(Collected data)
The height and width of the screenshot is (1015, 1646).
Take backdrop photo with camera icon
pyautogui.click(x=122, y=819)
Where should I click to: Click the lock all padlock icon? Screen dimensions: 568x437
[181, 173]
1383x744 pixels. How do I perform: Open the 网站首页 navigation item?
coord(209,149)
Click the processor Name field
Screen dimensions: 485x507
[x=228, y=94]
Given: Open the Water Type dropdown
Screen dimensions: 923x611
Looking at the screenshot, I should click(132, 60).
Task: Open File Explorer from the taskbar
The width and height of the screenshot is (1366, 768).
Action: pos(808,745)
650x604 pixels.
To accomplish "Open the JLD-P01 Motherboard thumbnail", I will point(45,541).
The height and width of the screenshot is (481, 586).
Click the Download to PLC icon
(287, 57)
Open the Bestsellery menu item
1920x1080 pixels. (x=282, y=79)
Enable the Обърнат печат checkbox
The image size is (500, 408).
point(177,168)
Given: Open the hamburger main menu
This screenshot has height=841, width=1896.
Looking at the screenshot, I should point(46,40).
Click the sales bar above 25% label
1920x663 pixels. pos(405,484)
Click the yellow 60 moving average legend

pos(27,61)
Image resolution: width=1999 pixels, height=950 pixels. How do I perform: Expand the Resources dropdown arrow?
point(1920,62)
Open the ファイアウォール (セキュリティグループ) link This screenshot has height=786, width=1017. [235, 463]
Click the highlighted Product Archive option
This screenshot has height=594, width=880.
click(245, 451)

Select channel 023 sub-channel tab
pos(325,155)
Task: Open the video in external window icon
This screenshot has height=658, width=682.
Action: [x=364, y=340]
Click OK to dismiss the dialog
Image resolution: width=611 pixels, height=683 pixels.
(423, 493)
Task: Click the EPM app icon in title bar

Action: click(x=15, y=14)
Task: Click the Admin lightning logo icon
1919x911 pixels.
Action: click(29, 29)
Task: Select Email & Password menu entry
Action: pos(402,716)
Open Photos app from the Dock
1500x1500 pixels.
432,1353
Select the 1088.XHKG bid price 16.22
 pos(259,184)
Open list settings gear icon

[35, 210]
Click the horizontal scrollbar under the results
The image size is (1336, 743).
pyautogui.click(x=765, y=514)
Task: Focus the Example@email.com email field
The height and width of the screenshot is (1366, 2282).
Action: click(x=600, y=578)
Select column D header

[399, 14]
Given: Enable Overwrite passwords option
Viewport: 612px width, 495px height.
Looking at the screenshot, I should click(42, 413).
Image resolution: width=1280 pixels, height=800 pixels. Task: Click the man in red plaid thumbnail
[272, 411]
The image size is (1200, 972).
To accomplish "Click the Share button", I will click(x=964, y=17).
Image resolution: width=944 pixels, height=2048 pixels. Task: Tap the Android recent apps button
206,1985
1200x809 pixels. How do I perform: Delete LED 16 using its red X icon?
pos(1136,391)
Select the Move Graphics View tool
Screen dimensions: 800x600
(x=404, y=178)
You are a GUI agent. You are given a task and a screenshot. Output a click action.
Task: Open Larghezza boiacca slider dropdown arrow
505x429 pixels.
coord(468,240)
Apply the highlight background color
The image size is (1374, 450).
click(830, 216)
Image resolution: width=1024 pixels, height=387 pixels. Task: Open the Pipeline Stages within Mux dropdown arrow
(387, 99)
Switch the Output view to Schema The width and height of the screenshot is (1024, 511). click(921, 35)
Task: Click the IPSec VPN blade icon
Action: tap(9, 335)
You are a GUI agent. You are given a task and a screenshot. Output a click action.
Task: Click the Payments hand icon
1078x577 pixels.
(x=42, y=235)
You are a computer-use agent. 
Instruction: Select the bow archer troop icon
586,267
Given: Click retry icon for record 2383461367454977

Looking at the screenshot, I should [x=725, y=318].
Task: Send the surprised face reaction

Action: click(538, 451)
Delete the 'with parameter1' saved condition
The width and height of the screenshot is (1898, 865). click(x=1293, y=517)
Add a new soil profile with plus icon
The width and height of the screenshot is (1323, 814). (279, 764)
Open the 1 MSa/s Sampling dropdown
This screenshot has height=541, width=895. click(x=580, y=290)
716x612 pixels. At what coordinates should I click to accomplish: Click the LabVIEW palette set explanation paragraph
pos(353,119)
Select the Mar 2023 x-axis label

- _WHAT TO PRODUCE_
If a line falls between the first line of the records and the line containing "Click the processor Name field", inclusive, repeat it exactly; leave out all others.

- _RESPONSE FOR THIS EXERCISE_
The height and width of the screenshot is (1015, 1646).
Take backdrop photo with camera icon
pyautogui.click(x=122, y=819)
Where should I click to: Click the lock all padlock icon? Screen dimensions: 568x437
[181, 173]
1383x744 pixels. How do I perform: Open the 网站首页 navigation item?
coord(209,149)
Click the processor Name field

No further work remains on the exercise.